■ Problem requirements ■
Your reply should hold only the lines from the records below where "agent" occurs.

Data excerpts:
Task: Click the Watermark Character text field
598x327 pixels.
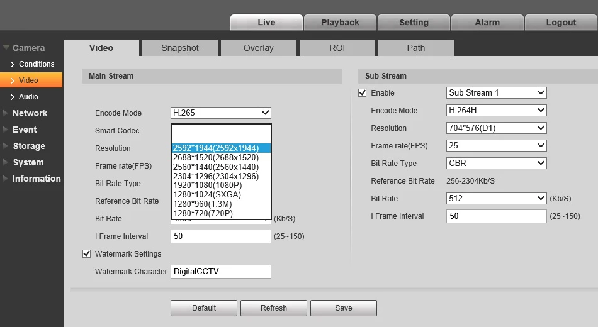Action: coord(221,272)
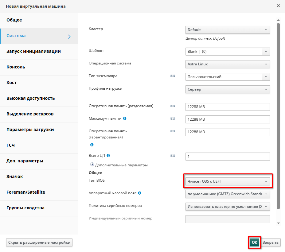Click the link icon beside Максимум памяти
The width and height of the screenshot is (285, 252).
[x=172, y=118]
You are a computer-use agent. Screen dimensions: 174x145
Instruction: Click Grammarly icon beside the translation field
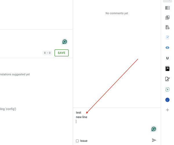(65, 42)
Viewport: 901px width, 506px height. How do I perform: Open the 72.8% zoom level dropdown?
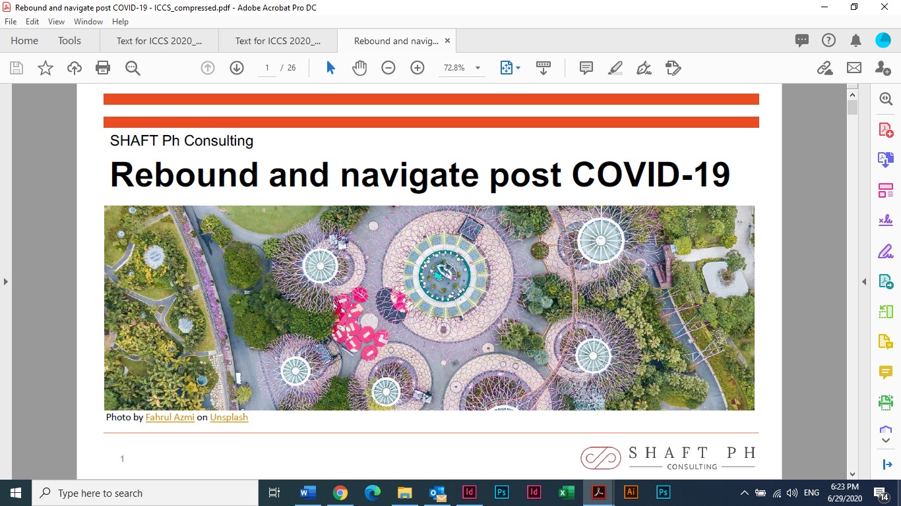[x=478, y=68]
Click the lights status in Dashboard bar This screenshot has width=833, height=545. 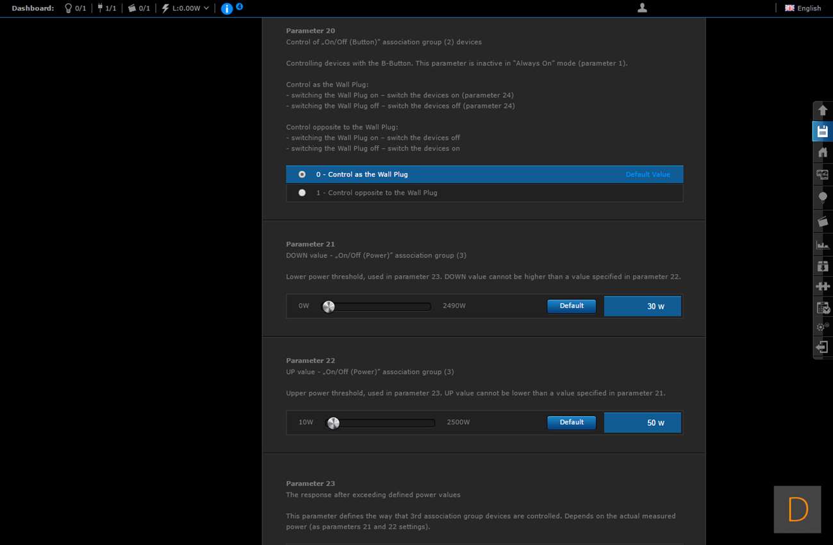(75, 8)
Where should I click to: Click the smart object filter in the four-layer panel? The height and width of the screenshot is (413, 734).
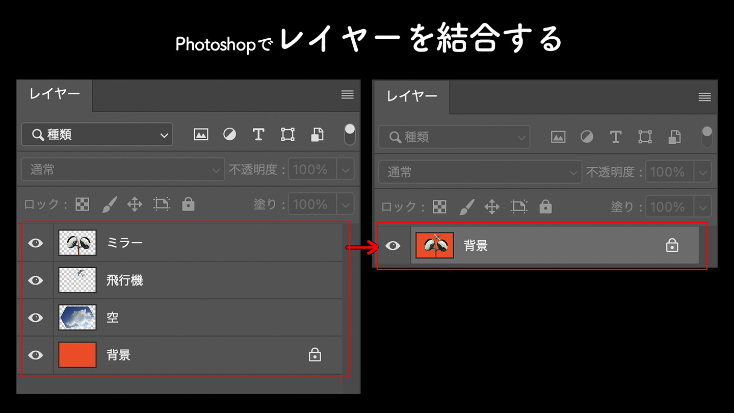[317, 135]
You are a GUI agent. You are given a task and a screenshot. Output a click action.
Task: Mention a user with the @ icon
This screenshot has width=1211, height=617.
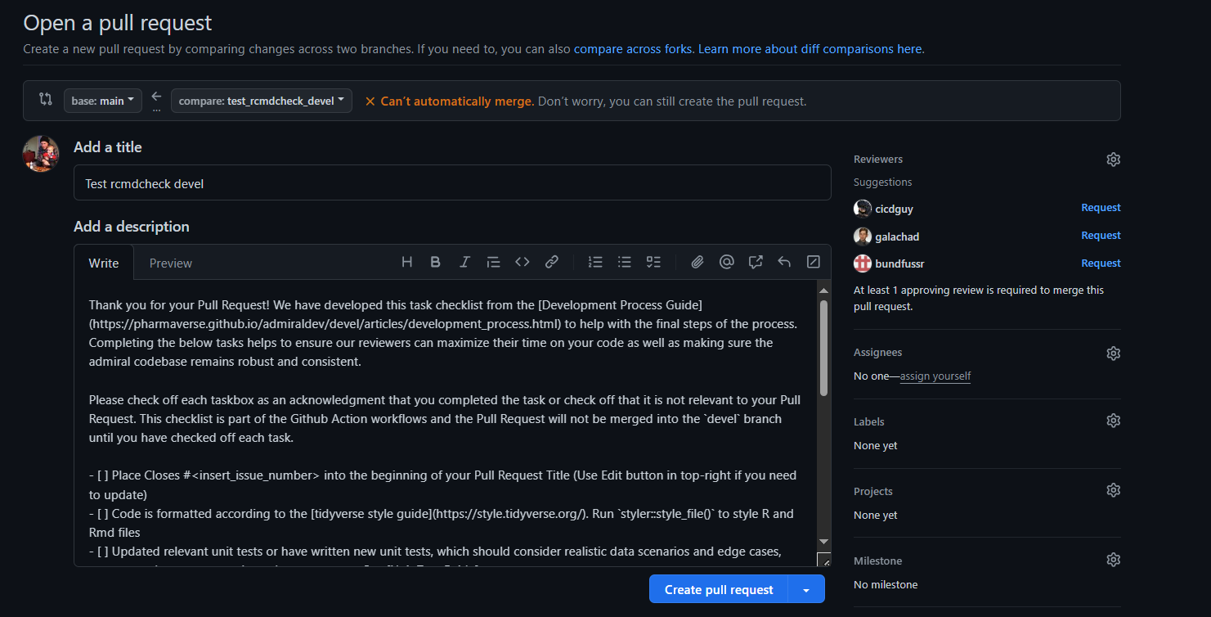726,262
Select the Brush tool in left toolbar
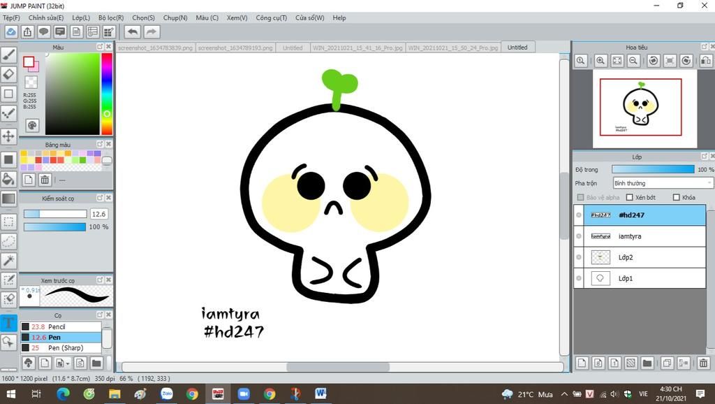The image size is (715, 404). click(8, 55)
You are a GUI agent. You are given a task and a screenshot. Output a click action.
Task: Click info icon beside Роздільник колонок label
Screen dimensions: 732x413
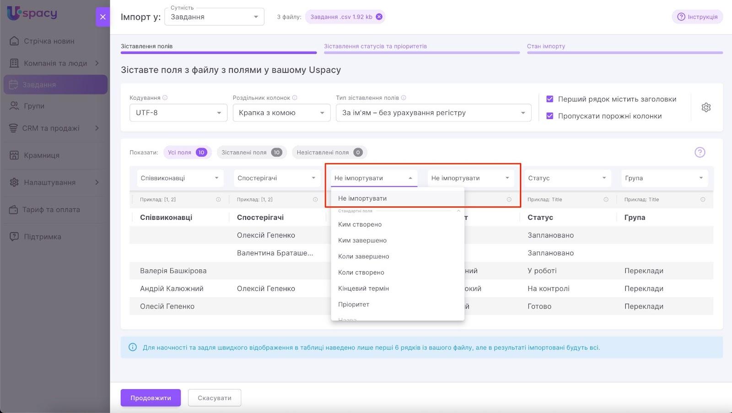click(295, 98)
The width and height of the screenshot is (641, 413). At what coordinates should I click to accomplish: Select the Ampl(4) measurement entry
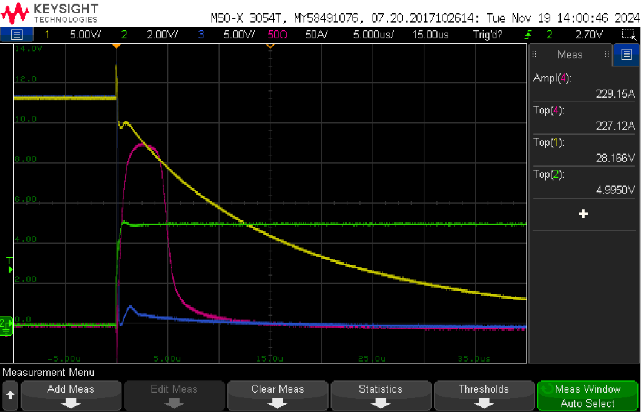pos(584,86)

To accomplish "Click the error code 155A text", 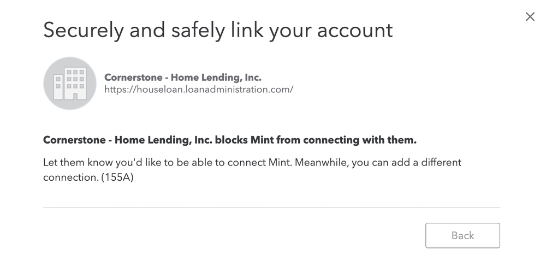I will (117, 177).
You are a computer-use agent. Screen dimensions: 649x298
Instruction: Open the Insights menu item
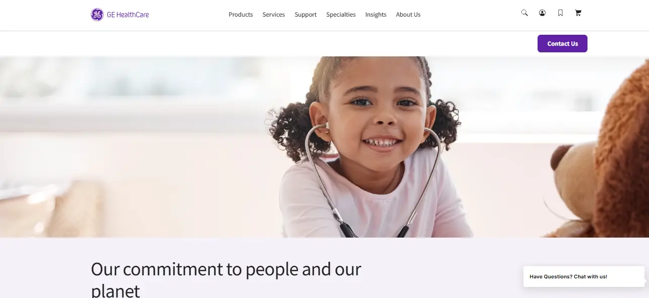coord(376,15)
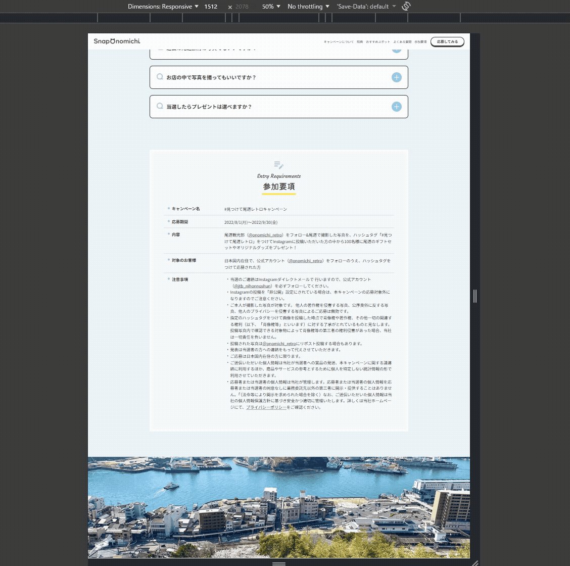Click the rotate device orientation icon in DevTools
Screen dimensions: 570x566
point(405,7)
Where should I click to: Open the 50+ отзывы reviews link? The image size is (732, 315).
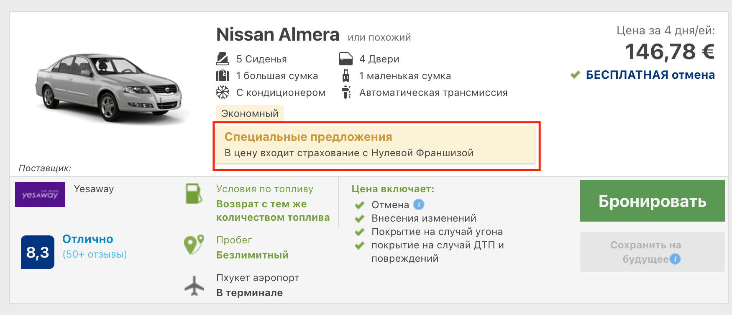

■ Task answer ■
You are a computer-use agent. Screen dimensions: 174x145
You are a GUI agent. You are given a task and a screenshot. Output a click action.
You are a GUI agent. You are given a task and a screenshot. Output a click action.
You are a computer-use agent. Screen dimensions: 649x298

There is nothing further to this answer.